Un paysan me disait : Si on en vient jamais aux mots, les Anglais ne sont pas blancs.
2 septembre 1831.
Il y a cinq ou six ans, le gouvernement anglais a voulu réunir tout le Canada dans une seule assemblée. C'était la mesure la plus propre à dissoudre entièrement la nation canadienne, aussi tout le Peuple s'est-il réveillé tout à coup et c'est depuis ce temps qu'il connaît sa force.
Plusieurs curés m'ont dit que dans leur commune il n'y avait pas un seul individu partant l'anglais. Eux-mêmes ne l'entendaient point et nous prenaient pour interprètes.
La nomination des officiers de milice appartient au gouvernement, mais la Chambre d'assemblée ayant décidé que pour être officier de milice il fallait résider sur le lieu de son commandement, le résultat a été de mettre la direction de la force armée presque exclusivement dans les mains des Canadiens.
Un Canadien me disait aujourd'hui que dans la Chambre d'assemblée les discussions étaient vives, emportées, et que souvent on prenait des résolutions précipitées dont on se repentait quand la tête était refroidie. Ne croirait-on pas entendre parler d'une Chambre française ?
***
[Vers le sud]
À M. l'abbé Lesueur [L'abbé Lesueur avait été le précepteur du jeune Alexis de Tocqueville et de ses frères. Voir
Nouvelle correspondance entièrement inédite, p. 54
et suivantes.]
Albany, 7 septembre 1831.
Jugez du plaisir que j'ai éprouvé en arrivant ici, mon bon ami, lorsque j'ai trouvé un paquet de lettres contenant la correspondance du 20 et du 30 juin. J'étais extrêmement inquiet des affaires publiques et de vous. Les lettres m'ont appris, en effet, que vous aviez été très-souffrant et que vous l'étiez encore un peu au départ du courrier. Je grille maintenant de lire les lettres du 10 et du 20 juillet. Je sais qu'elles sont en Amérique. Mais on me les a envoyées à Boston, où nous serons dans deux jours. Ce n'est qu'arrivé là que je pourrai avoir les bulletins ultérieurs de votre santé.
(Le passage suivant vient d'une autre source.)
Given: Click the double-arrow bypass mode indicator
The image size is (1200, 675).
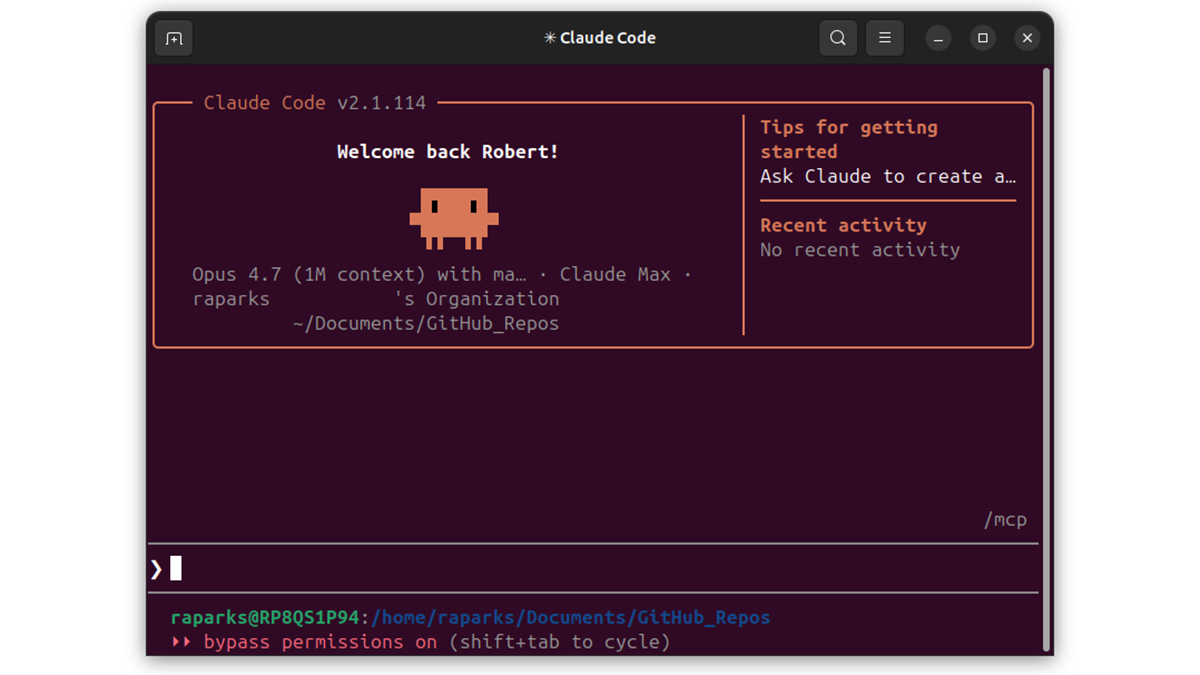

Il me tarde bien, je vous assure, de les connaître. Je ne puis vous dire, mon bon ami, quel plaisir j'éprouve à me trouver enfin en communication réelle avec vous. Jusqu'à présent il n'y avait que l'un de nous deux qui parlait. Nous causons maintenant. Tous les détails qu'on me donne sur la manière dont a été reçue ma dernière lettre me font un plaisir extrême. Donnez-moi toujours beaucoup de particularités ; ne craignez pas les petits riens. Ce sont de grandes choses à deux mille lieues...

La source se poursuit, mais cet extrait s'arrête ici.